There’s also something wonderful about being the spectator to your partner’s life, watching as they achieve the things they hoped for without any obstructions. Knowing that they’ve had to find their own friends, achieve their own goals, and establish their own identity in a place so far removed from yourself. And you’ve had to do the same. Knowing that you both have developed the skills to cope alone, and are instead complimentary to each other’s lives, rather than dependent. As an individual, being in a long-distance relationship can be fulfilling, knowing that you’ve achieved and created your own world, but you also have the love and support of someone by your side.
Plus, those visits are wonderful, when you get to learn about your partner’s life in their own setting. This is all the better when you do live further away, as you gain a wonderful opportunity to explore new cities, new countries, new continents. Whilst international relationships require a lot of work, these opportunities are an underrated privilege. Being granted the possibility to explore new places, with your person as the tour guide, is an incredible chance to show each other how you live your day-to-day, plus receive an array of restaurant recommendations!
Before I finish, let me leave you with this: I once heard that long-distance relationships are beautiful as you don’t just fall in love once. Each time you see that person you fall in love with their mannerisms, their kindness, and their personality all over again. I think this is one of the sweetest ways long-distance relationships have been described, and something that is so important for those in these relationships to remember.

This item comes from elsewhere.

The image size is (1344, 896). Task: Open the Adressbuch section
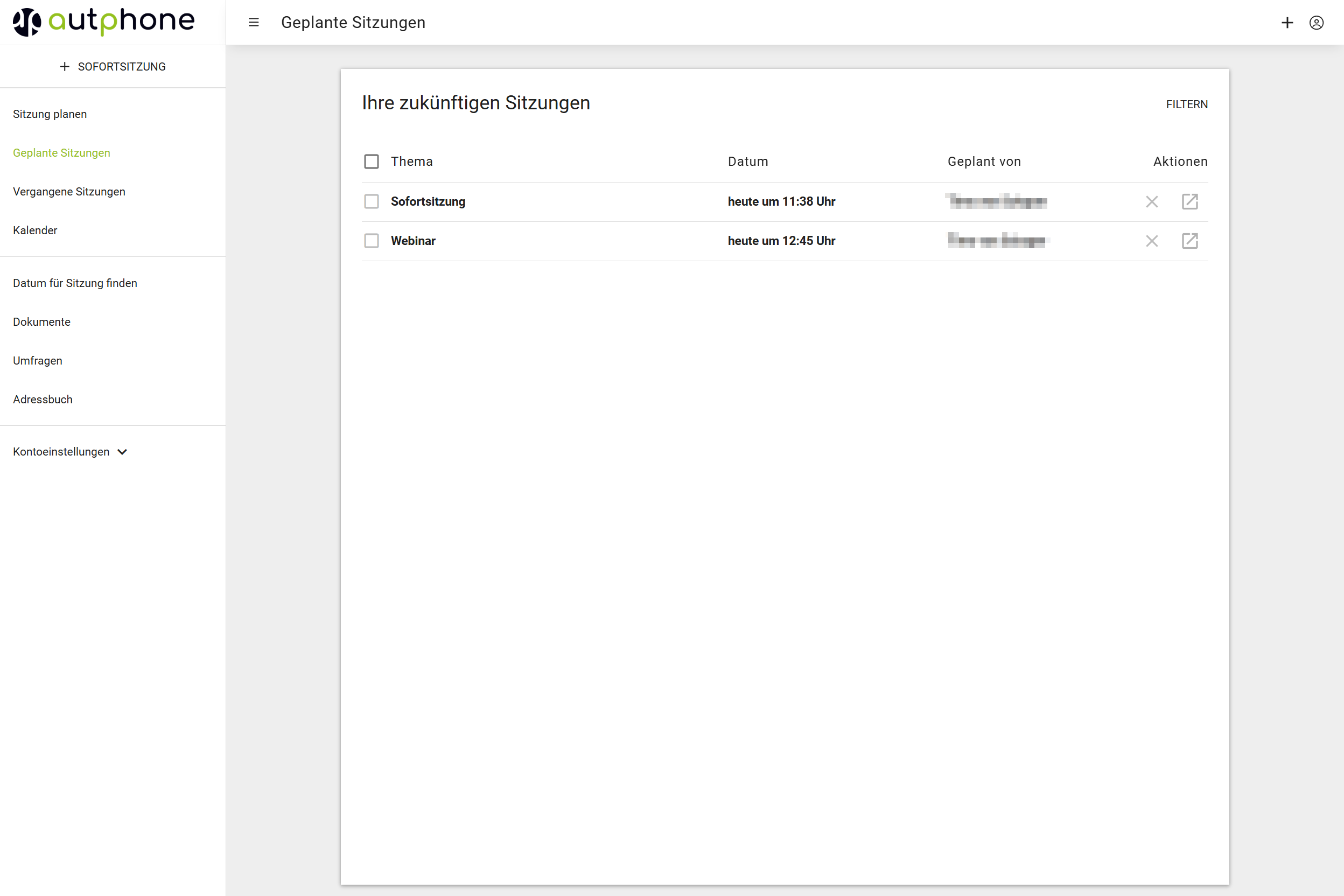43,400
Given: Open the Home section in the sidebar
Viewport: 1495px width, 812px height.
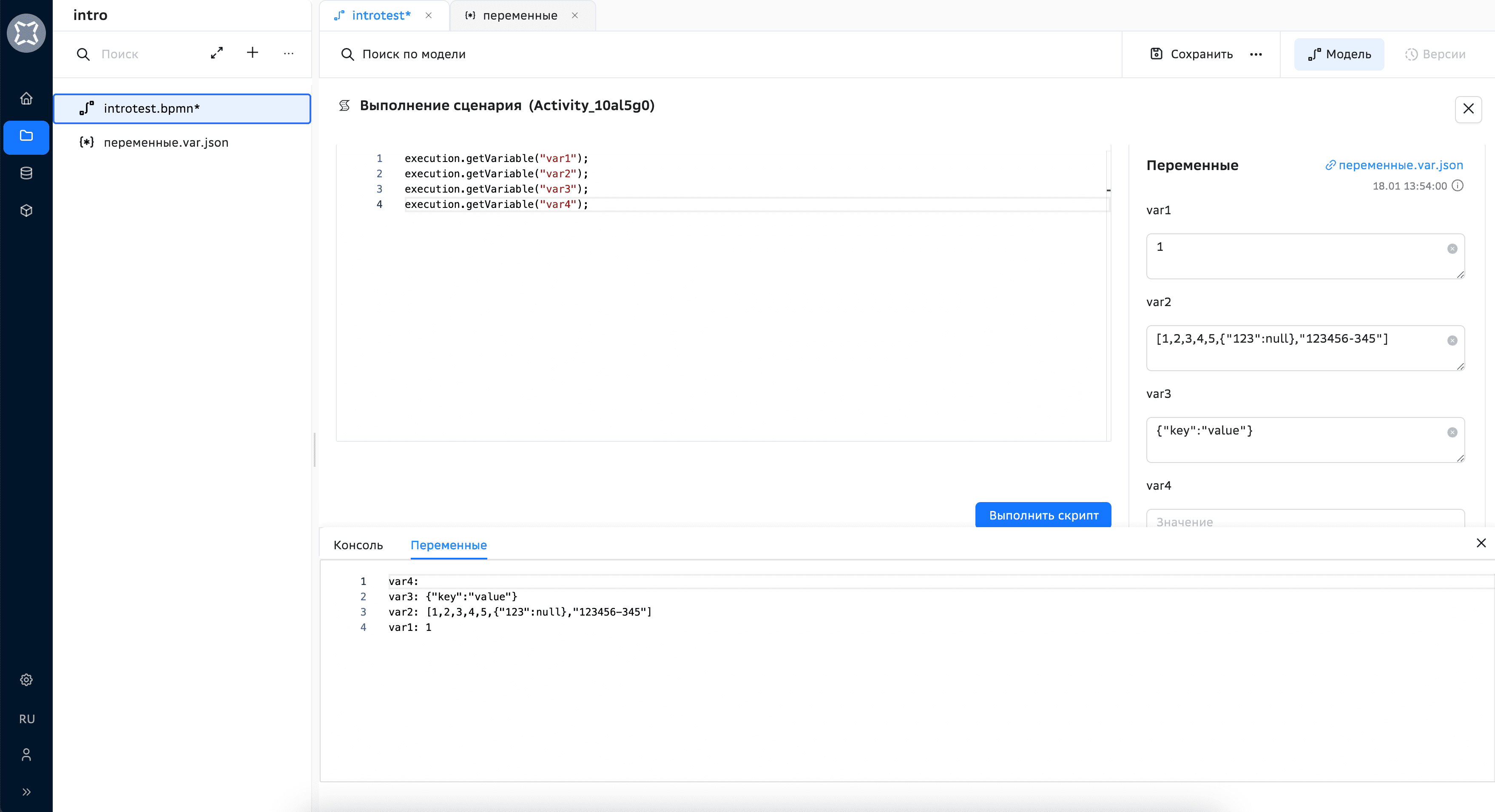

It’s no secret that these, as with any relationship, aren’t easy. There are difficult parts that need extra care and focus as opposed to short-distance ones. And perhaps the goodbyes never get easier. But they do become safer, knowing that you can survive any amount of distance. One day, whenever that may be, the distance will close, and the relationship you have nourished across the miles should be built on such a solid foundation, and suddenly being one of those 60% of long-distance relationships that survives in the long term seems a whole lot easier.